From the line that contains "Task: Open the All Groups dropdown" down to the last line of the listing below, reproduce each line exactly but not the pictures.

(Information shown begins)

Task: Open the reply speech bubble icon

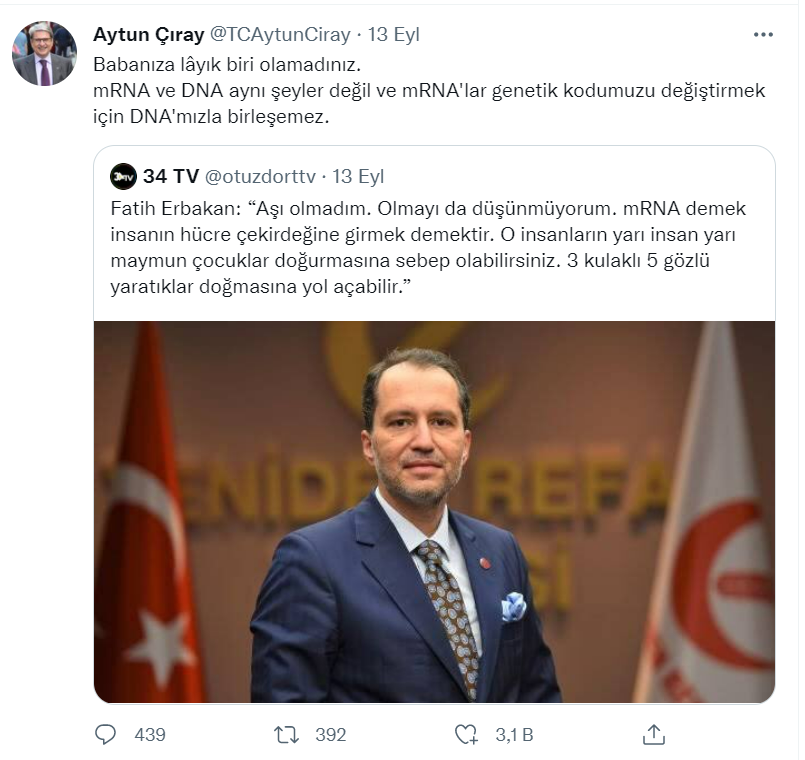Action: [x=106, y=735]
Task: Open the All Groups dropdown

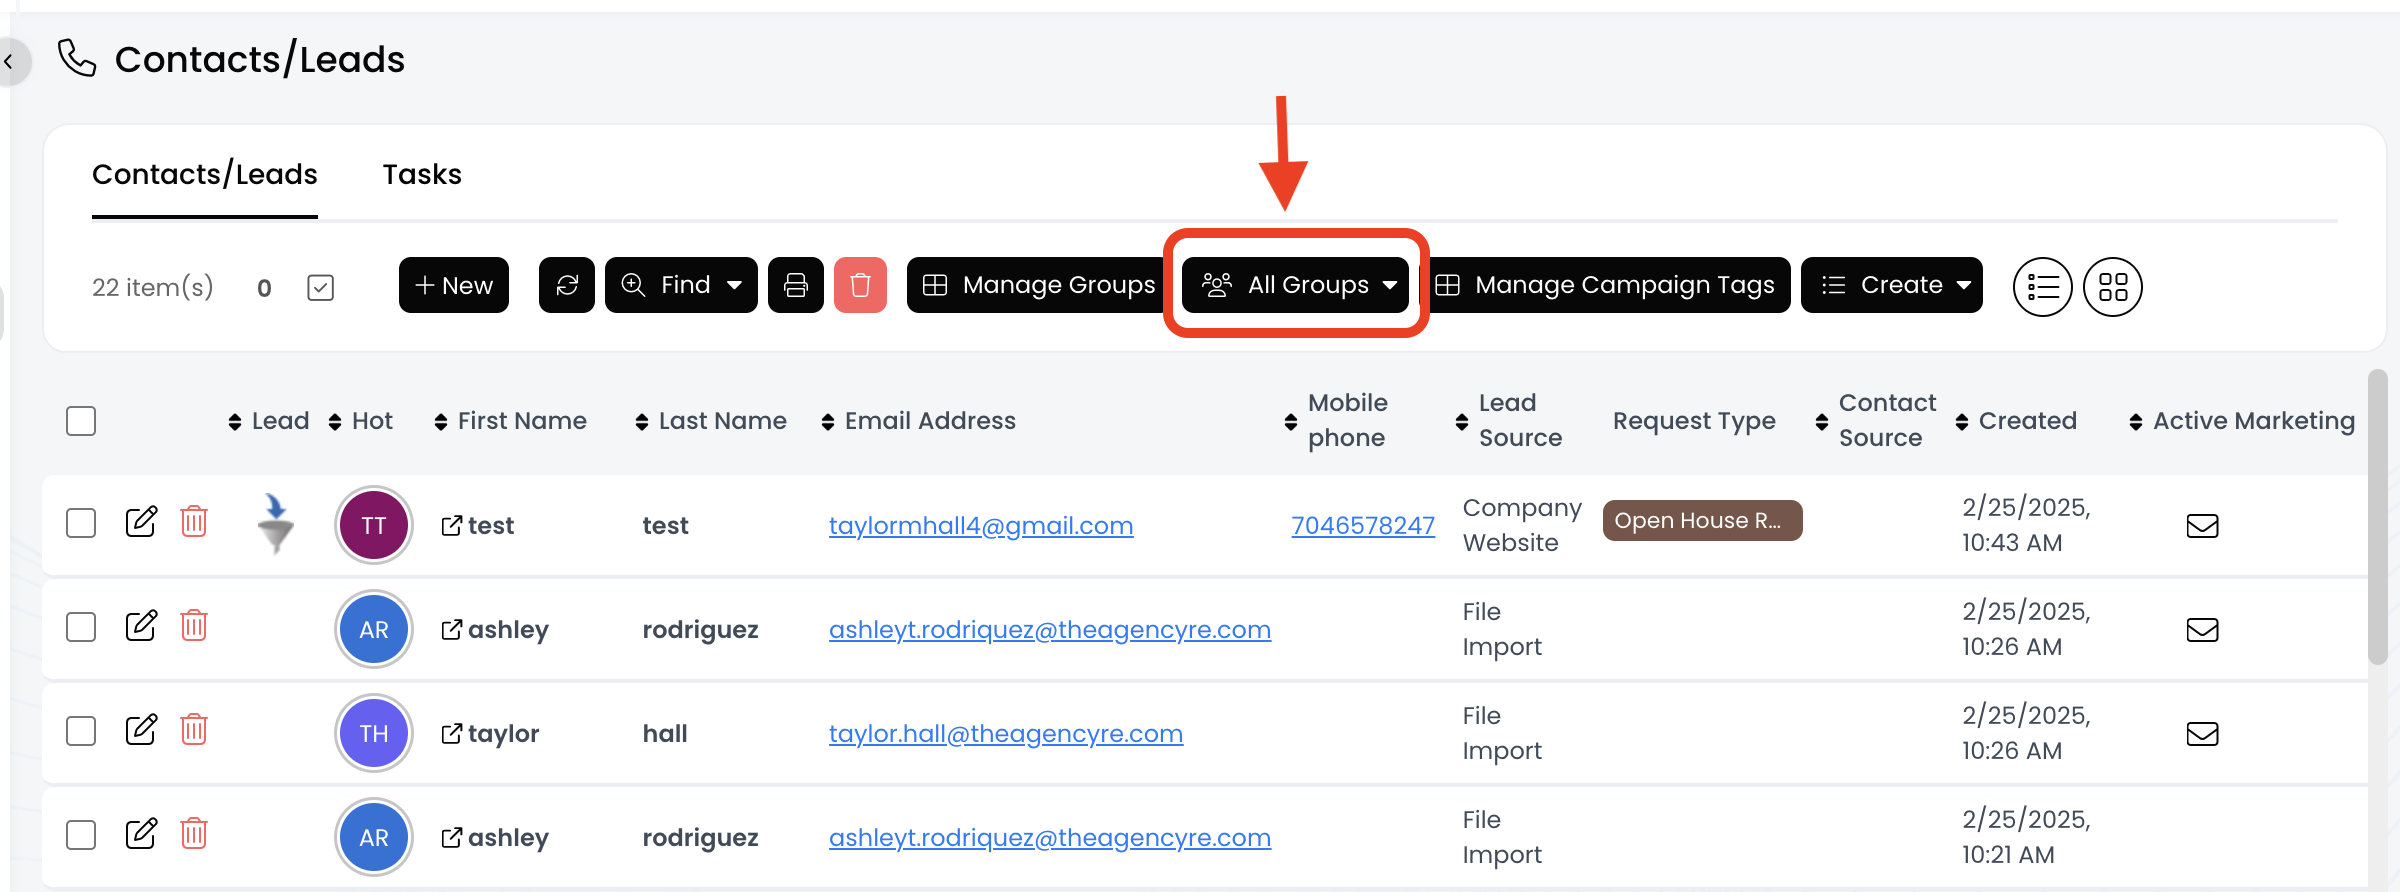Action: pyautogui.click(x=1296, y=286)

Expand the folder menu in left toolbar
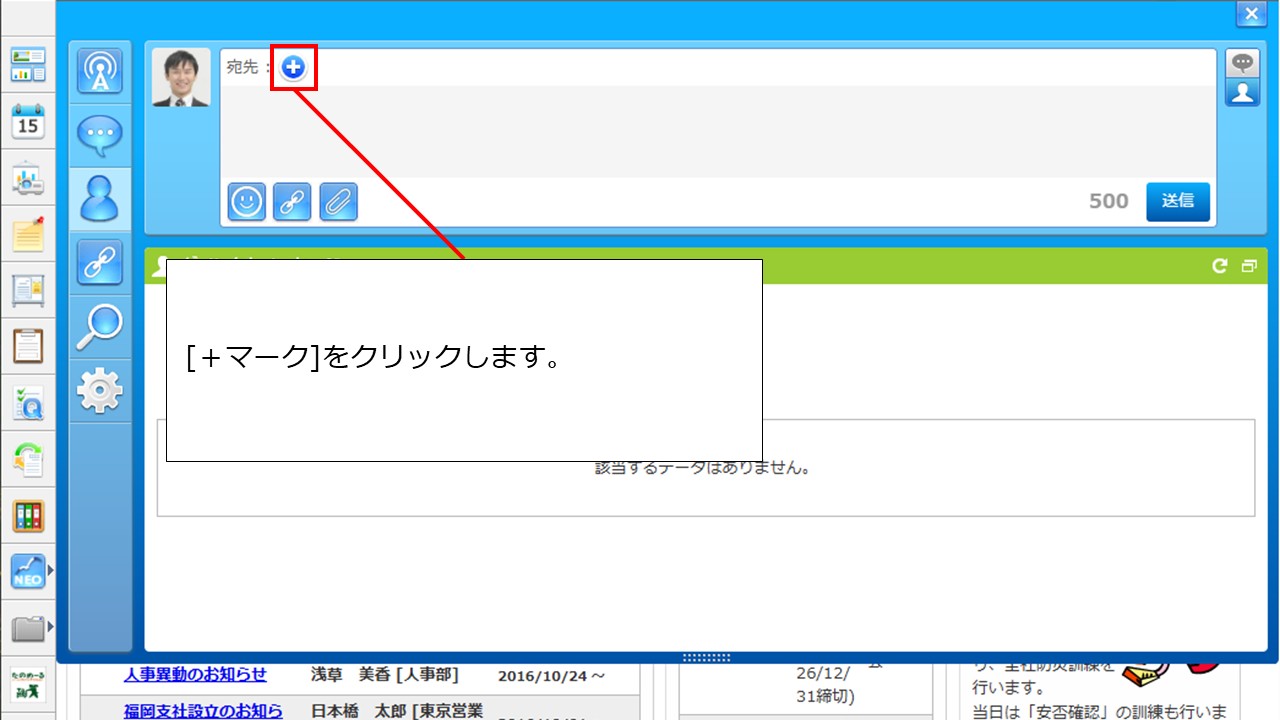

(Information shown ends)

#### [Response to the exercise]
Task: Open the All Groups dropdown

Action: pyautogui.click(x=1296, y=286)

Expand the folder menu in left toolbar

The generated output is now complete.